How to correlate a set of compositions to a same-sized set of estimates of these compositions?
-> composition(estimated) vs composition(real)
Imagine you have a mixture of 5 liquids A+B+C+D+E, which in total have a concentration of 1. You have a test (or heuristic) to determine the concentration of each liquid separately but the tests are quite vague: For an evaluation of the test, you measure 100 reference-mixtures with known real concentrations [A,B,C,D and E].
Here, as an invented example, the real A-content vs the "tested" one:
So you can show the correlation (real vs test) for each of the 5 contents separately!
But my question is now: How to combine the 5 individual correlations? Can you recommend a way to show the correlation to the combined composition? (composition = the ratios of the individual contents A,B,C,D and E, which together are always 1)
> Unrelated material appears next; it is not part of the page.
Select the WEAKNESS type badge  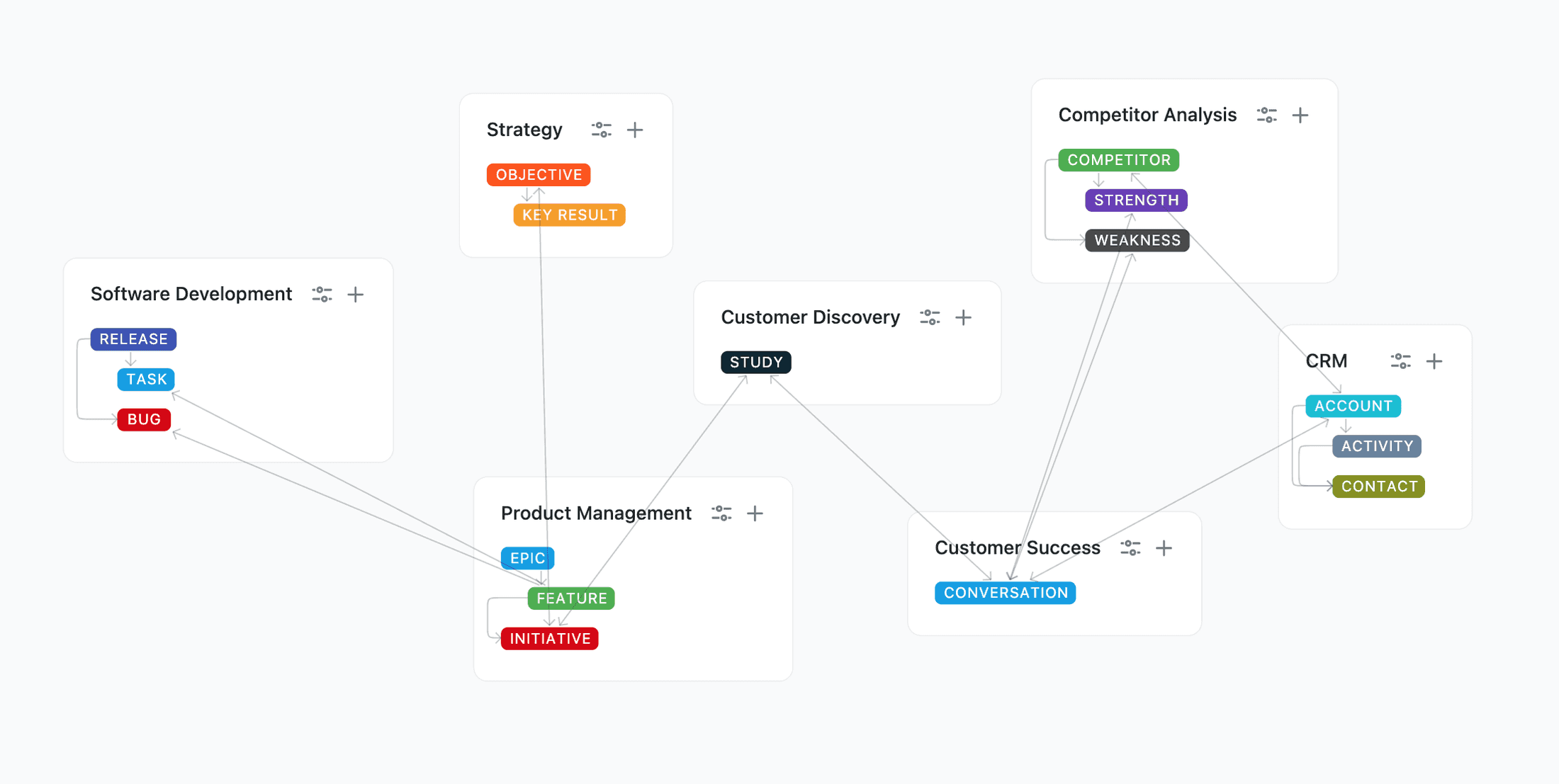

I want to show that the tests can estimate the overall composition, not the individual concentrations, which means: composition(estimated) vs composition(real)
Considerations:
I would prefer a statistical method that can be visualized and does not just give a single number as the output. I thought of using the sum of products (estimated vs real) (AxA + BxB + CxC + DxD + ExE) and comparing it to permutations of the same contents/estimates. But I don't know how to evaluate or visualize this approach. I am thankful for any ideas or references to established methods!